After an affair, your life doesn't belong to you anymore. For over a year, I couldn't control my own thoughts.
The turmoil in my head was viciously repetitive but savagely random. With this blog, I began to exorcise the demons holding my head hostage.

Wednesday, February 15, 2012

And now, a short break...

I need to interrupt the flow of my blog for a sec.  All of my posts have been semi-chronological until now.   I write to purge demons.  I revisit old wounds to analyze them with new insight.  A friend from the online support boards I visit, a friend I will probably never meet, but will consider very dear to my heart forever, reminded me of something today.  She rode this coaster many years before me.  She was finally able to disembark and now shares the map with those of us that desperately need her guidance.  If anyone out there reading has boarded the coaster from hell, my friend says you might want to know where I am now.  Writing about hope can be more therapeutic than writing that just rips the band-aids off quickly.  Today I focus on healing.

I'll tell you right up front that there is nothing fast about this process.  There is no doubt that I heal a little everyday.  Some days it's only one step forward and then I trip and fall backwards, usually directly on my heart.  Still, I can say with conviction, that I'm getting stronger.  This isn't something that I could have done alone.  Lots of people have moved into my village.  Our family therapist, my closest friends (and a few not so close, but they just happened to be around when I had one of my many meltdowns) and most recently, the intensive understanding of "The Healing Heart", my salvation, the online support boards that welcome all participants of affairs.  You might think "participant" is an odd choice of word to use.  I certainly didn't CHOOSE to participate.  I was drafted.

 All participants, the betrayed, the betrayers and the "others" post on this forum,    http://www.network54.com/Forum/233195/
It's about perspective.  I can't stress enough how badly those of us that have been betrayed need information!  The questions are boundless!  It's the answers that are so damn few and far between.

Much of my healing is due to open communication.  Richard has been tolerant of my questions, if not quite generous with answers.  Our therapist, Dr. K, has some pretty strong opinions about the path to healing.  She rarely pulled punches.  I liked that about her.  Many friends, means many insights and much comfort.  I took something from each conversation.  I also tossed much away, mainly when I found myself in the "How could they possibly know how I feel?" mode.   But, each connection, each perspective, every answered question counted.

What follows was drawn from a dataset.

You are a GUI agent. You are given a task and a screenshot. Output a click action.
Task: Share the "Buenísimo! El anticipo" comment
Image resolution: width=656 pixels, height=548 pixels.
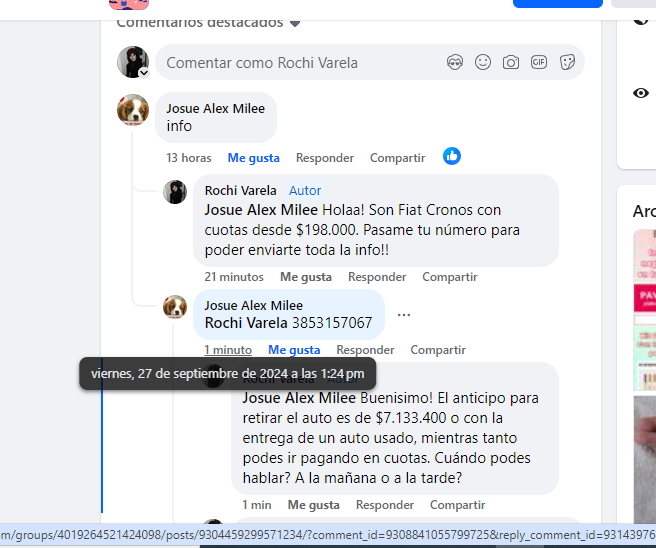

Still, I haven't mentioned where I am now.  I can only say, it depends on the day.  I haven't forgiven Richard, but I have accepted what he did.  Acceptance is a BIG leap.  I am still deeply in love with Richard.  That love is scarred with disappointment and mistrust.  I think I will always have hate in my heart for Jaymie.  But, that's because its easier to blame her than to lay it all at my husband's feet.  I continue to grieve the loss of what I had believed my marriage to be for almost 30 years.  A year ago, I couldn't imagine Richard remaining in my life.  Now, on most days, I can't imagine my life without him.
I'd say that's HOPEFUL.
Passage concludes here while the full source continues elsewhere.